The final point is contract length. The owners, in their proposal, limited contract length to five years. This is a bit of an interesting point, as these long-term contracts actually keep costs down and give owners cost certainty with star players. After all, think of how much someone like Marian Hossa could make much more than $5.275 million if he were to hit free agency at 27 and again at 32 years of age. I’d expect that this, much like the AHL provision above, is a talking point for the owners that they will use to get a concession on the NHLPA’s behalf.

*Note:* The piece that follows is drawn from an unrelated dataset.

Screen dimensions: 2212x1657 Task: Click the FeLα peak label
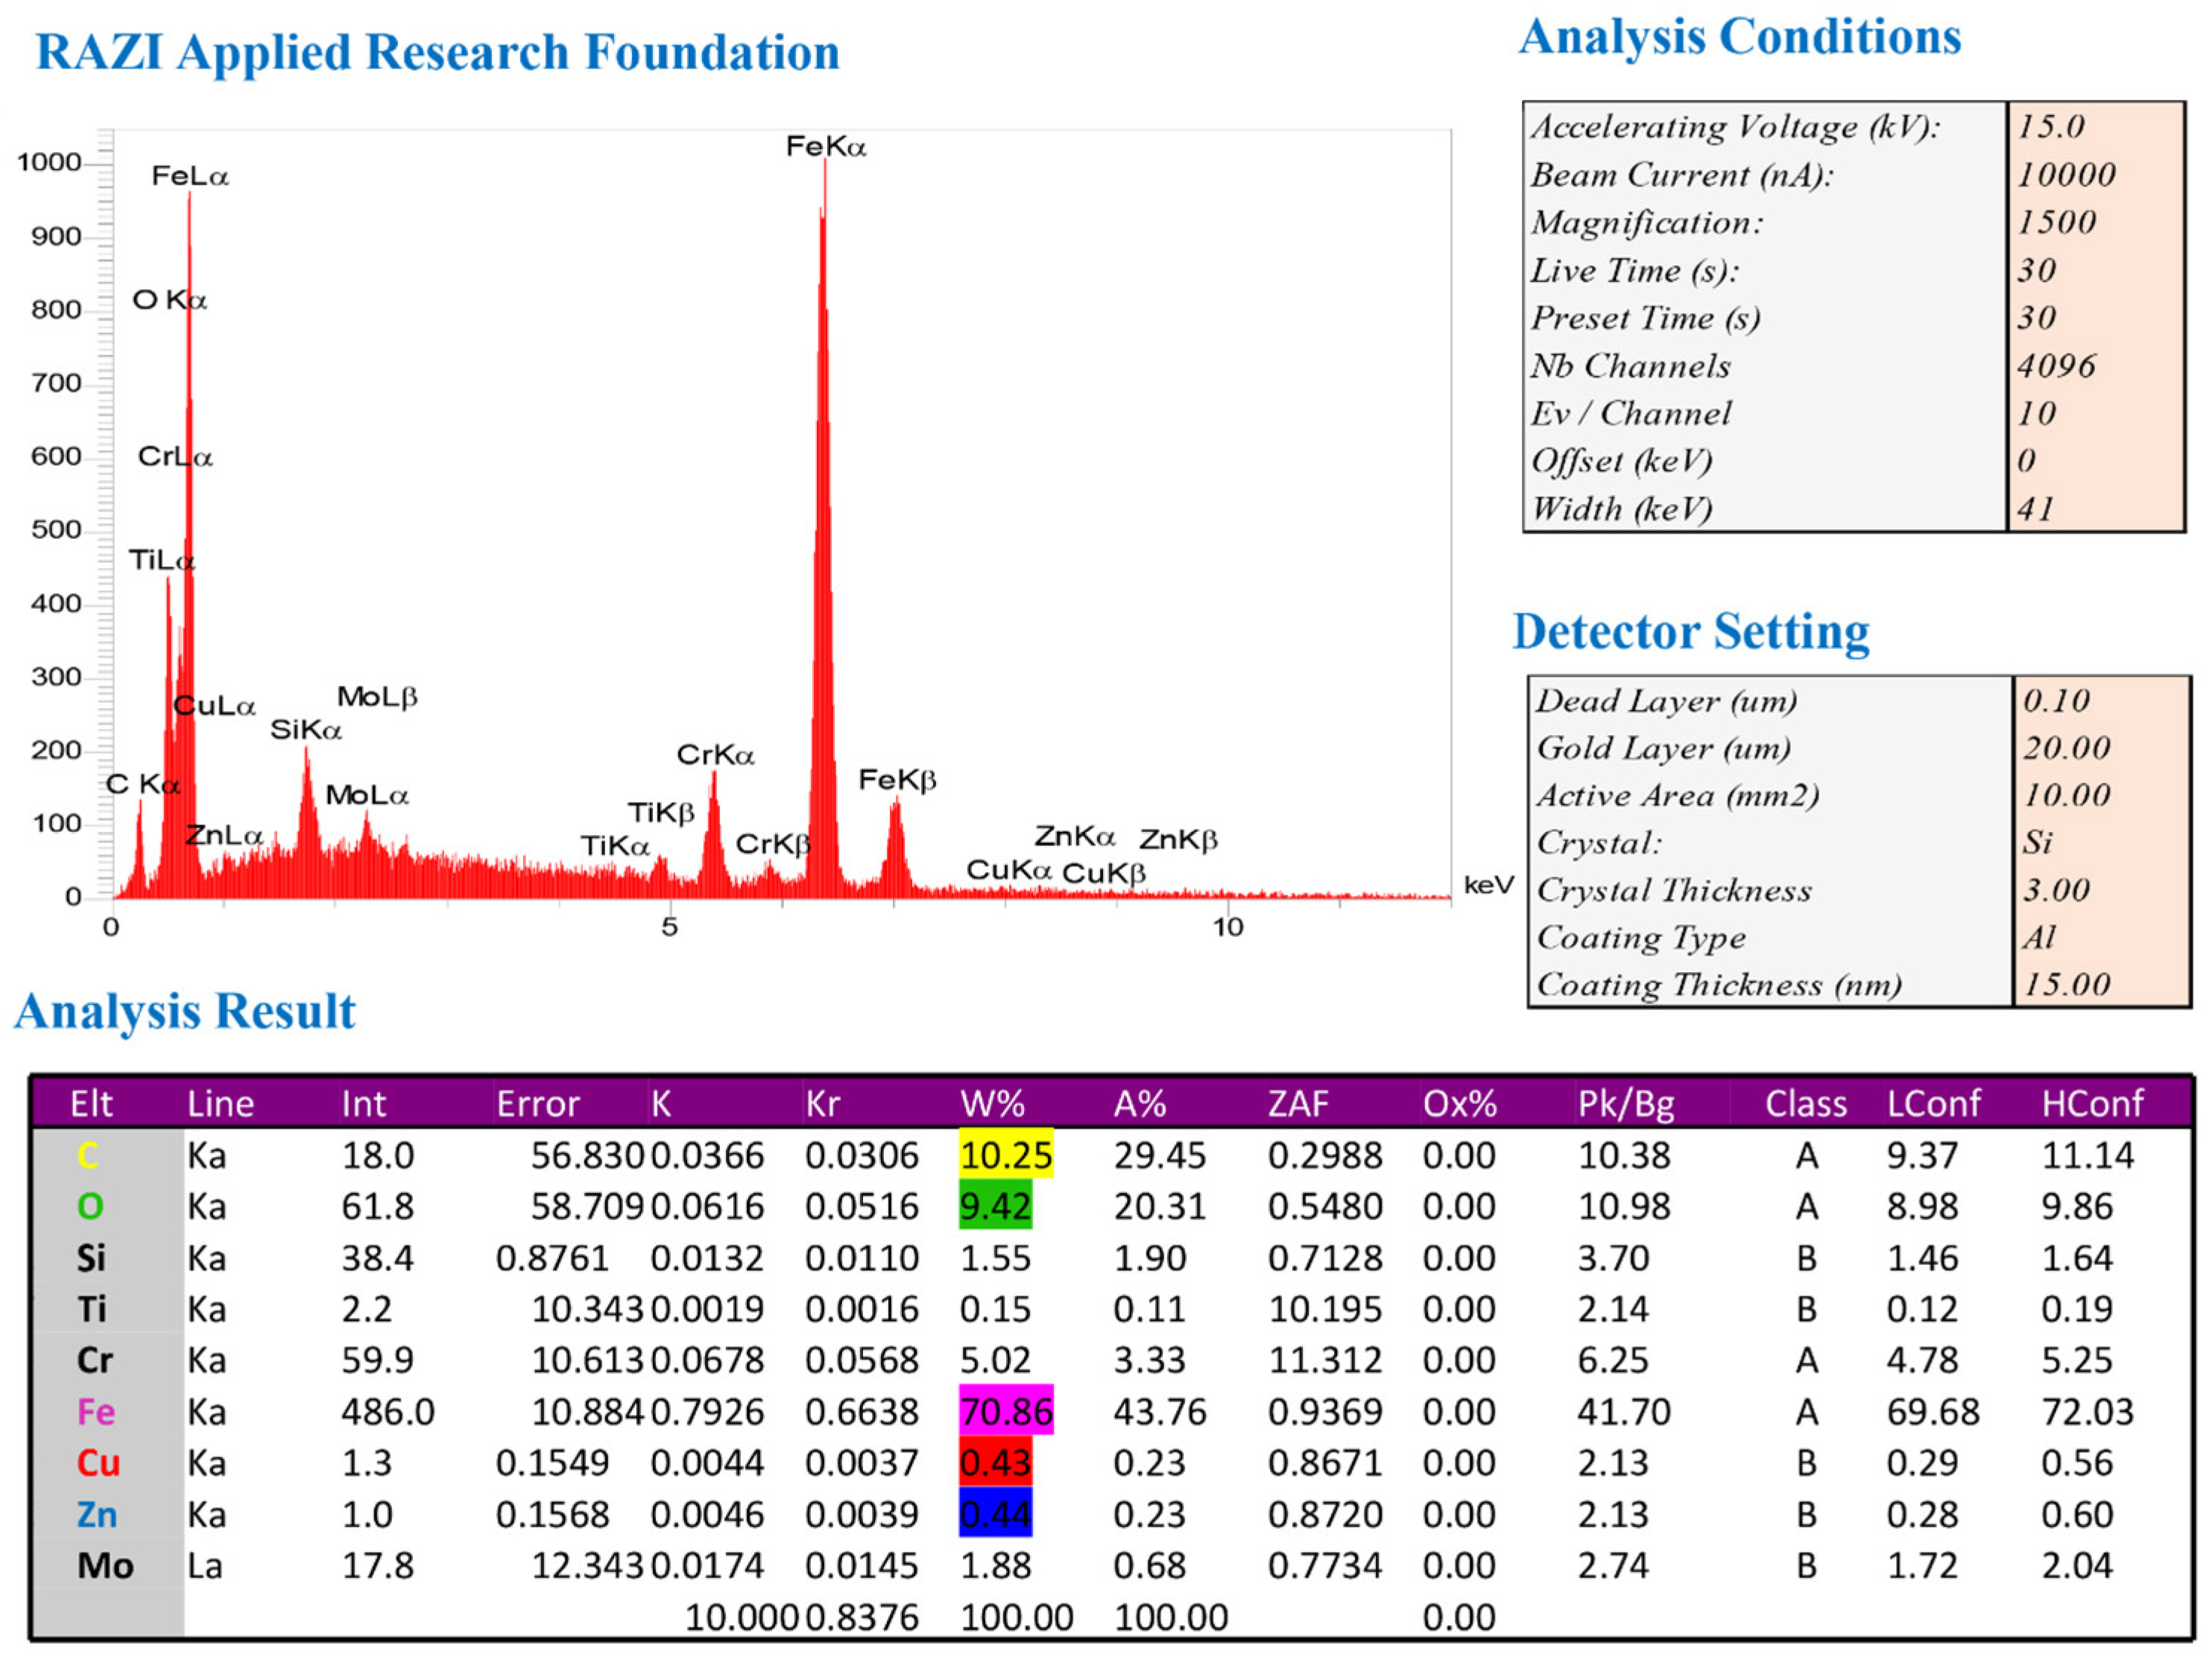[190, 176]
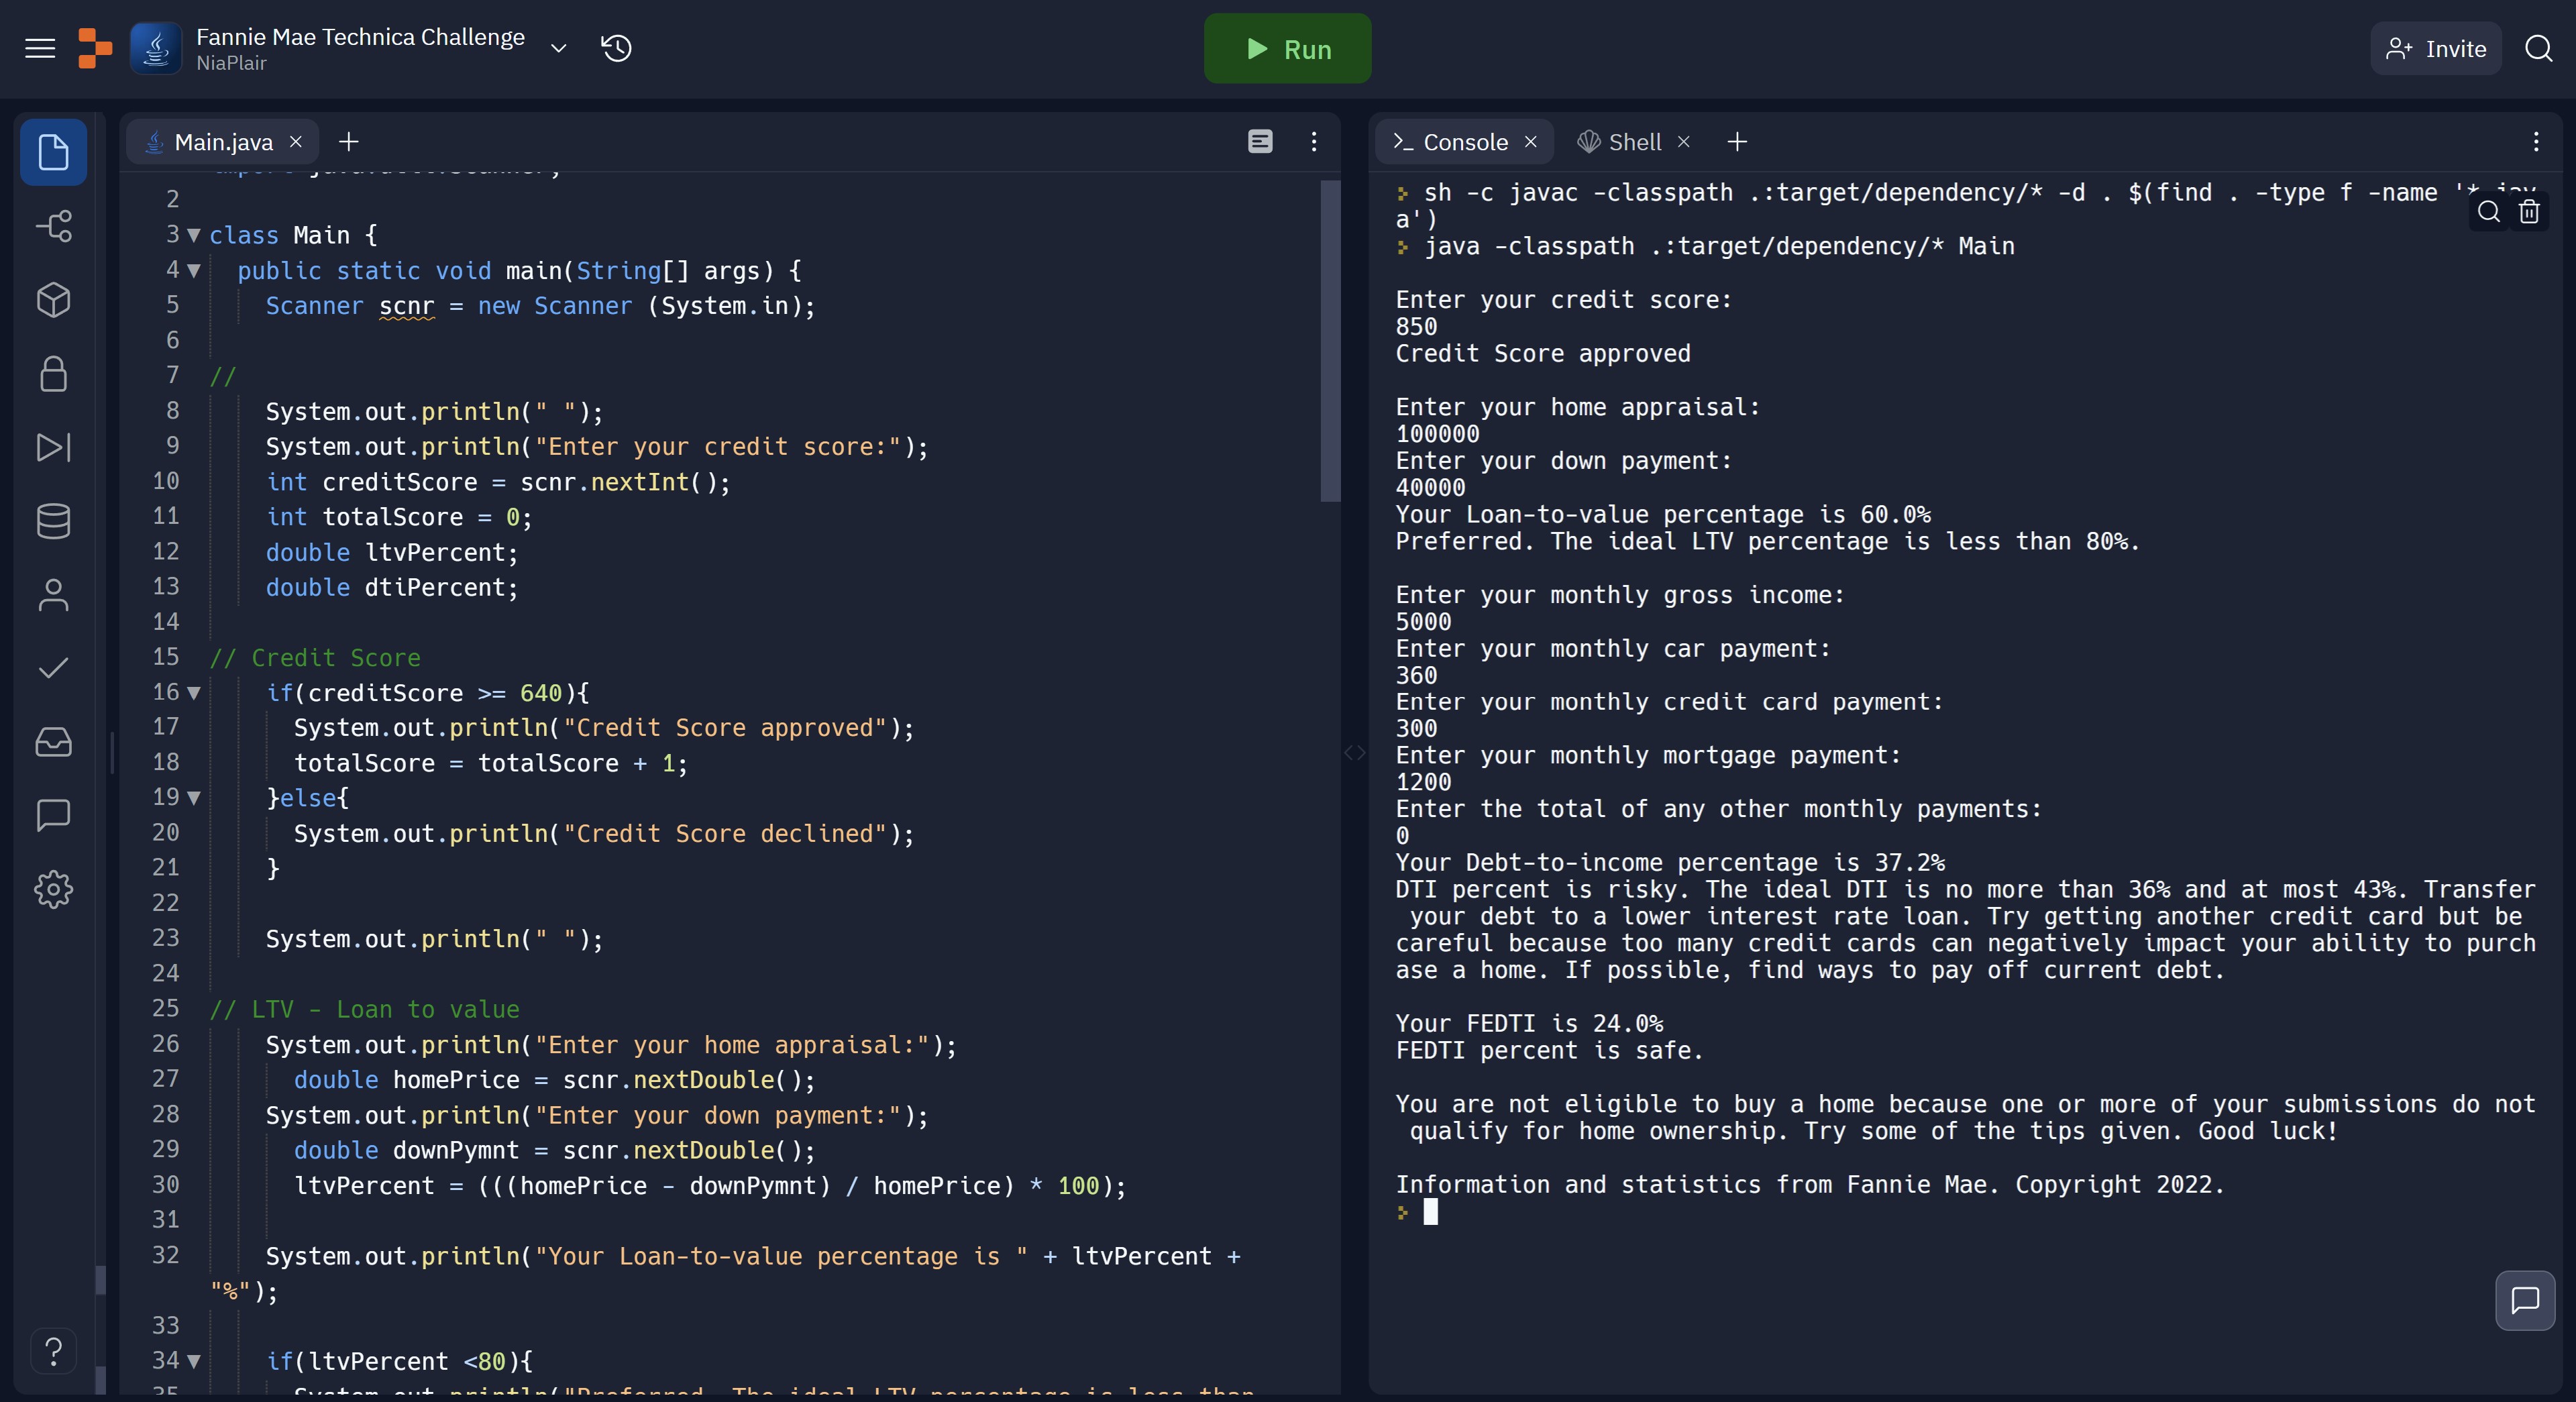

There’s also a clause in this part that restricts salary movement on a year-by-year basis by more than 5% in the contract. More or less, if there is a $5 million per year average salary, then the salary difference can not go up or down by more than 5% (250,000). This is an attempt to limit the cap circumvention contracts.
Update (9:05am): Another interesting provision here is that existing contracts over five years in length would count against the cap, whether the player is playing or not. That means that deals for Roberto Luongo, Marian Hossa, and –to hit closer to home– Brad Richards, would remain on the books for the duration of the deal.
Let’s get this out there: The NHLPA will not accept this deal as is. There are way too many points that do not meet their needs and way too many points that have room for negotiation.
The good aspects of this offer are that it shows a willingness by the NHL to move off of their ridiculous demand of a 7% pay cut right off the bat, something the players were never going to take. This is a structure that the NHLPA can work and negotiate from. With the NHL’s ultimatum that this is offer has a ten-day expiration period, expect the next ten days to have some serious negotiations.
The ball is now in the NHLPA’s court. They won’t reject this deal outright, as the NHL has swung the PR battle in their favor by showing a willingness to negotiate. This is some serious progress, and will only remain progress if the NHLPA shows a willingness to negotiate as well.